● What you have to do
Begin your copy at the line that holds "Task: Click the Insert image icon" and carry it through the final line of the data, writing out each line exactly and omitting pictures.

[Items from a dataset]
((

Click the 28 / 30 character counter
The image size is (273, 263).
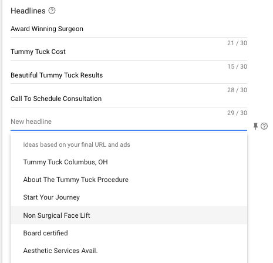point(237,90)
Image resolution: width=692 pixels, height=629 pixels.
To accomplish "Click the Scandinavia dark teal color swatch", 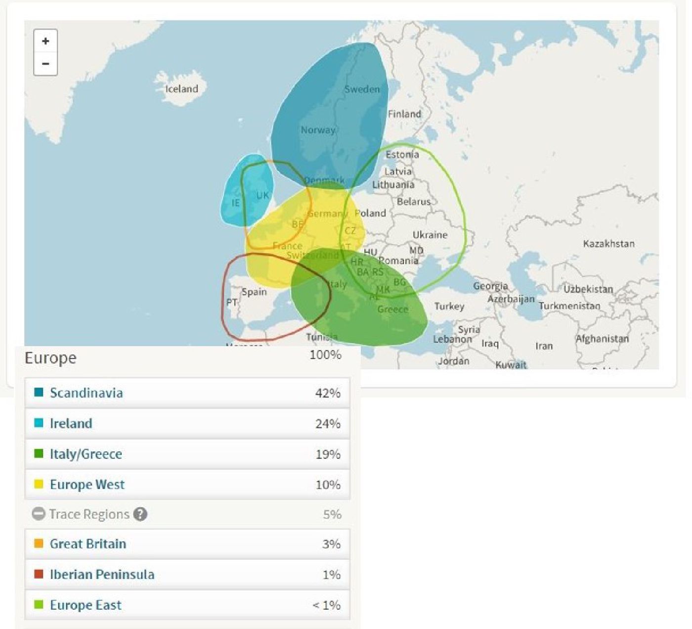I will pyautogui.click(x=39, y=393).
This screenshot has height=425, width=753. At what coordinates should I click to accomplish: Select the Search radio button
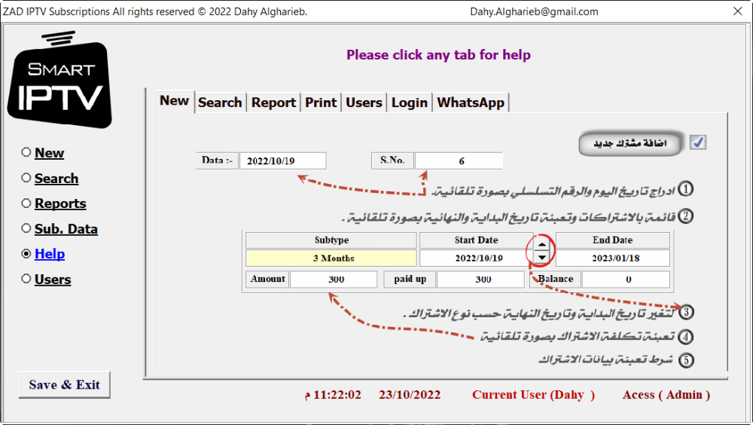(x=26, y=179)
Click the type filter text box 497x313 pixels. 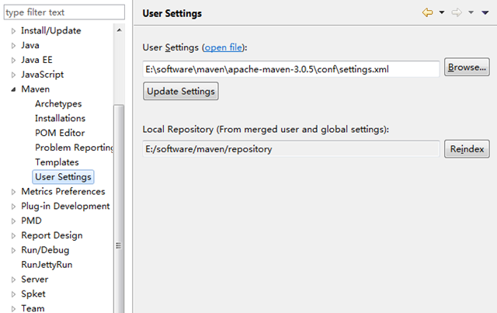(x=62, y=12)
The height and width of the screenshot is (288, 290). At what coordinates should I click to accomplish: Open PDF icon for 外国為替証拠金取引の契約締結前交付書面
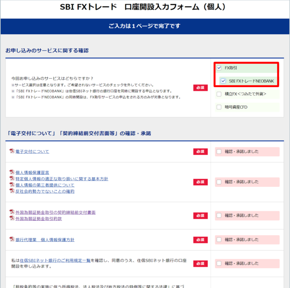(12, 212)
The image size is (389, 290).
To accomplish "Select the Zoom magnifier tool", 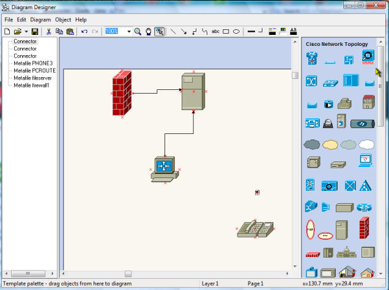I will pyautogui.click(x=138, y=31).
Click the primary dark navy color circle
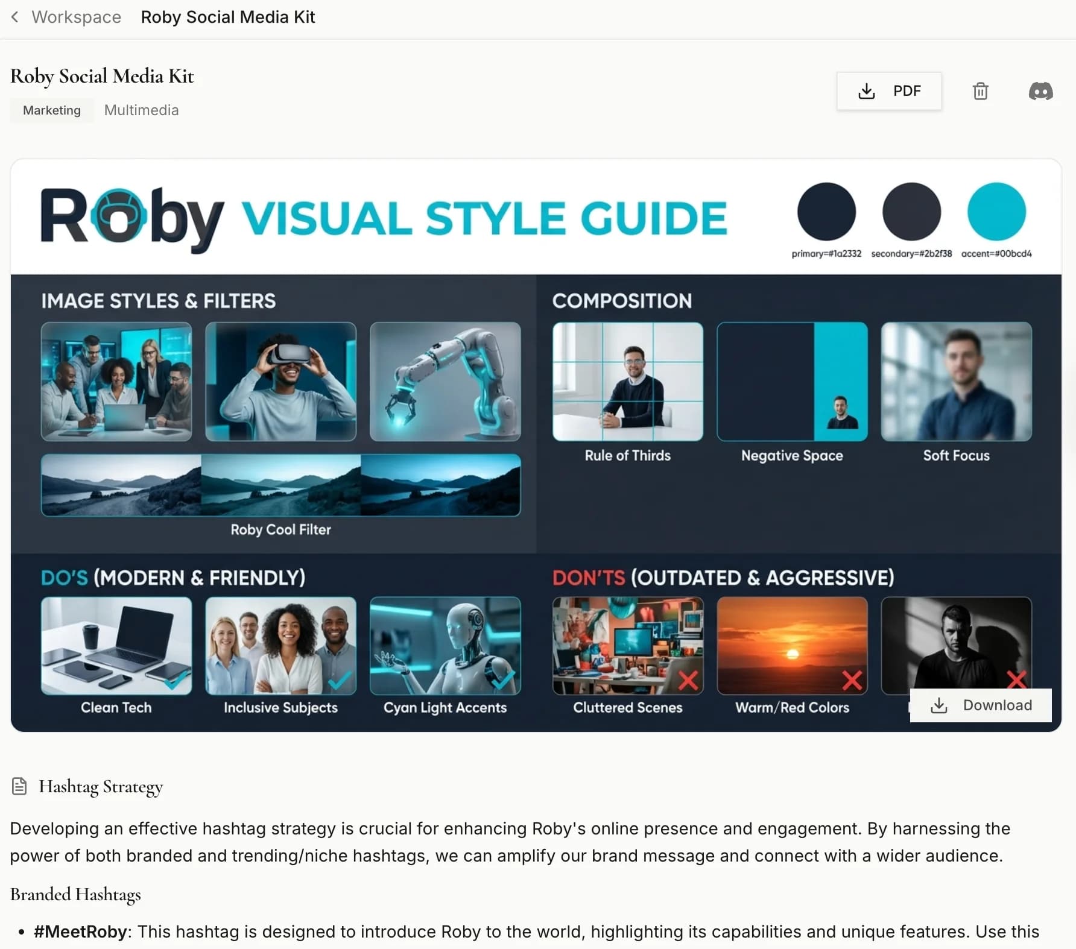This screenshot has height=949, width=1076. coord(826,212)
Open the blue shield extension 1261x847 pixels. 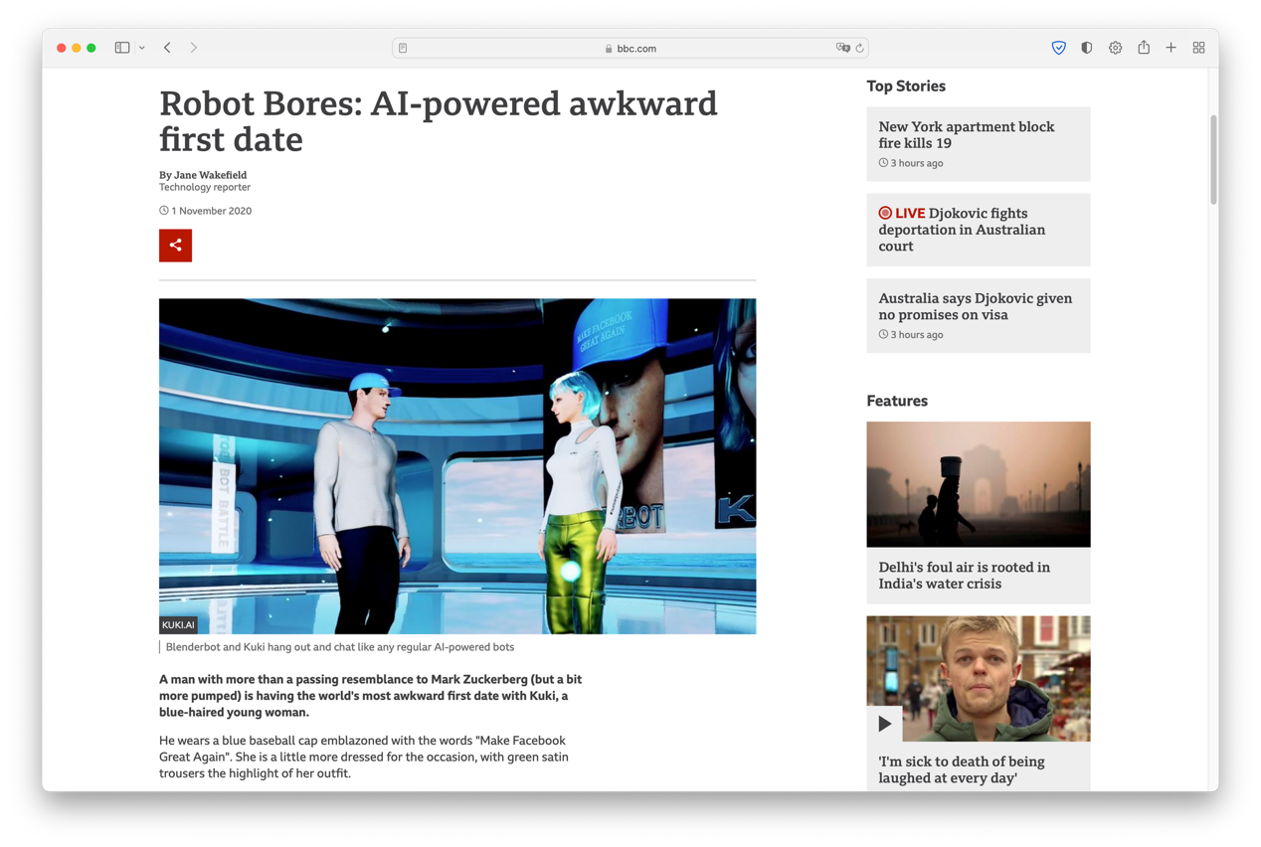1058,48
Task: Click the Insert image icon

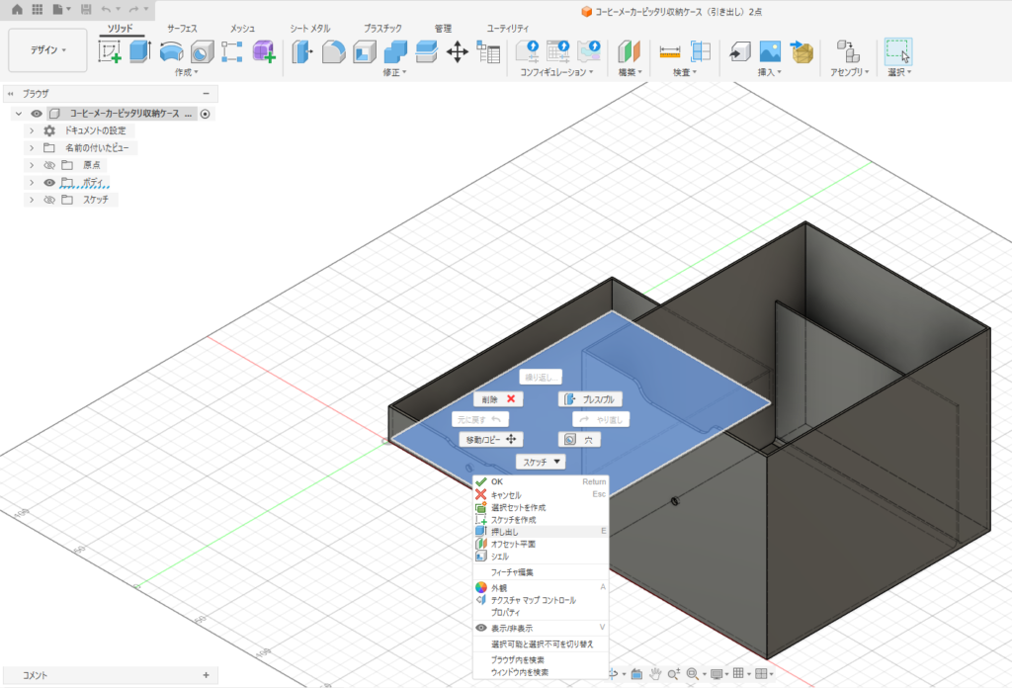Action: pos(770,51)
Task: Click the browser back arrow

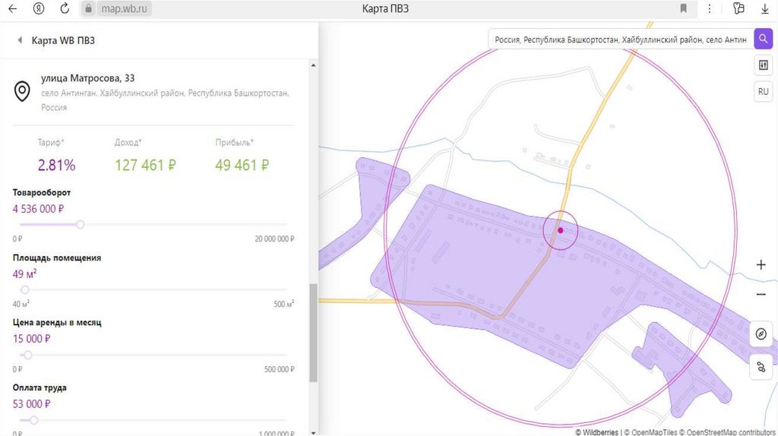Action: click(x=12, y=8)
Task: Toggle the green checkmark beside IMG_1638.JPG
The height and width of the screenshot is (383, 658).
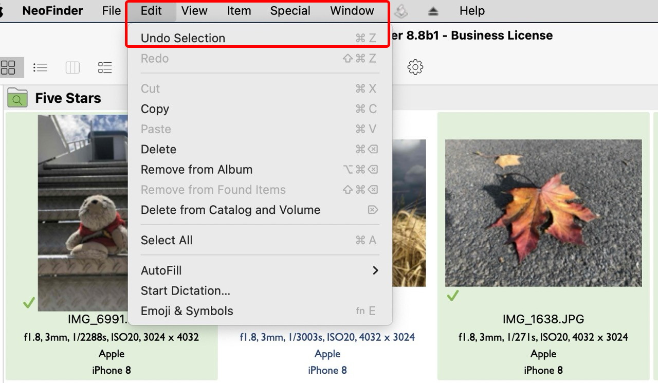Action: pos(452,296)
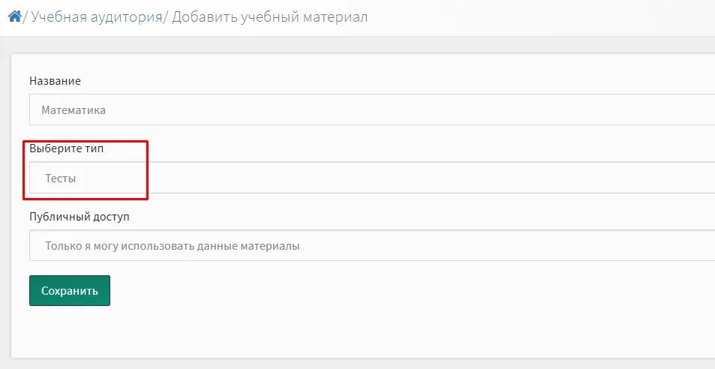The height and width of the screenshot is (369, 715).
Task: Click the Публичный доступ label
Action: pos(79,216)
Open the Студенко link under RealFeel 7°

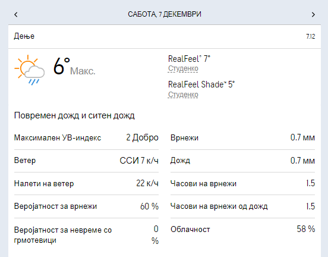tap(183, 68)
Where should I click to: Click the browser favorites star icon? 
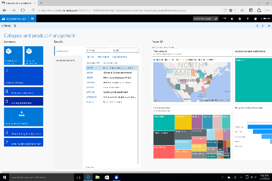(231, 10)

))

● Exercise result
Task: Click the Insert image icon

Action: pos(770,51)
Task: Click the browser back arrow

Action: click(x=12, y=8)
Task: Toggle the green checkmark beside IMG_1638.JPG
The height and width of the screenshot is (383, 658).
Action: pos(452,296)
The height and width of the screenshot is (369, 715).
Task: Click the Публичный доступ label
Action: pos(79,216)
Open the Студенко link under RealFeel 7°

tap(183, 68)
Where should I click to: Click the browser favorites star icon? 
(231, 10)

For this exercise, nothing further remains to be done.